La Turquie au centre du jeu diplomatique à propos des céréales

Alors que la Russie continue de bombarder plusieurs régions de l’Ukraine, un accord signé vendredi 22 juillet en Turquie est censé débloquer d’ici à quelques jours ou semaines les exportations de céréales ukrainiennes, a fait savoir RFI.

Anne Andlauer, correspondante à Istanbul, revient sur l’accord permettant à l’Ukraine d’exporter ses céréales via la mer Noire. 

Le premier développement concret lié à l’accord est qu’un centre de coordination chargé de superviser le transport des céréales doit ouvrir à Istanbul, ce 27 juillet. Le centre établi à Istanbul, sur les rives du détroit du Bosphore, a pour mission de contrôler et de coordonner ces allers-retours, en présence de représentants de l’Ukraine, de la Russie, de la Turquie et des Nations unies.

“Avec cet accord, la Turquie se place donc au centre du jeu – diplomatiquement et géographiquement. C’est une première victoire pour Recep Tayyip Erdogan et pour la diplomatie turque, qui confirme le rôle de médiateur privilégié de ce pays entre la Russie et l’Ukraine. Une victoire qu’Ankara espère couronner, un jour ou l’autre, en devenant l’artisan d’un éventuel cessez-le-feu”, souligne Anne Andlauer.

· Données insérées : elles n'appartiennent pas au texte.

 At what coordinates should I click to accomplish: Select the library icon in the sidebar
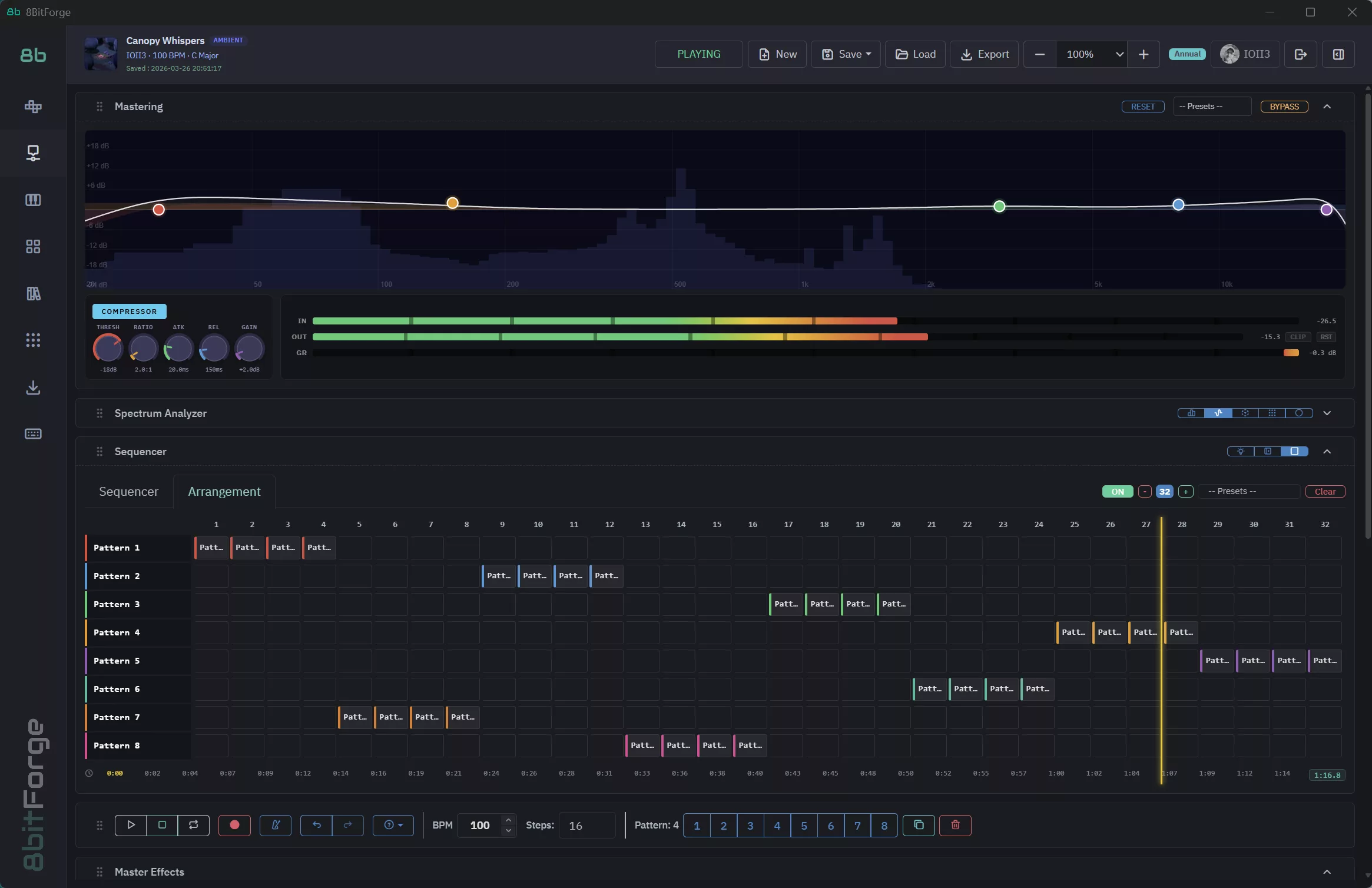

D’après la journaliste, la Turquie a assumé une grande responsabilité en signant cet accord. “L’Ukraine l’a dit et répété, elle n’a pas confiance en la Russie. Elle compte sur la Turquie et les Nations unies – mais surtout sur la première, pour qu’elle fasse pression sur la Russie afin que celle-ci respecte sa parole. Recep Tayyip Erdogan a bien l’intention de ne pas transformer sa victoire diplomatique en échec.”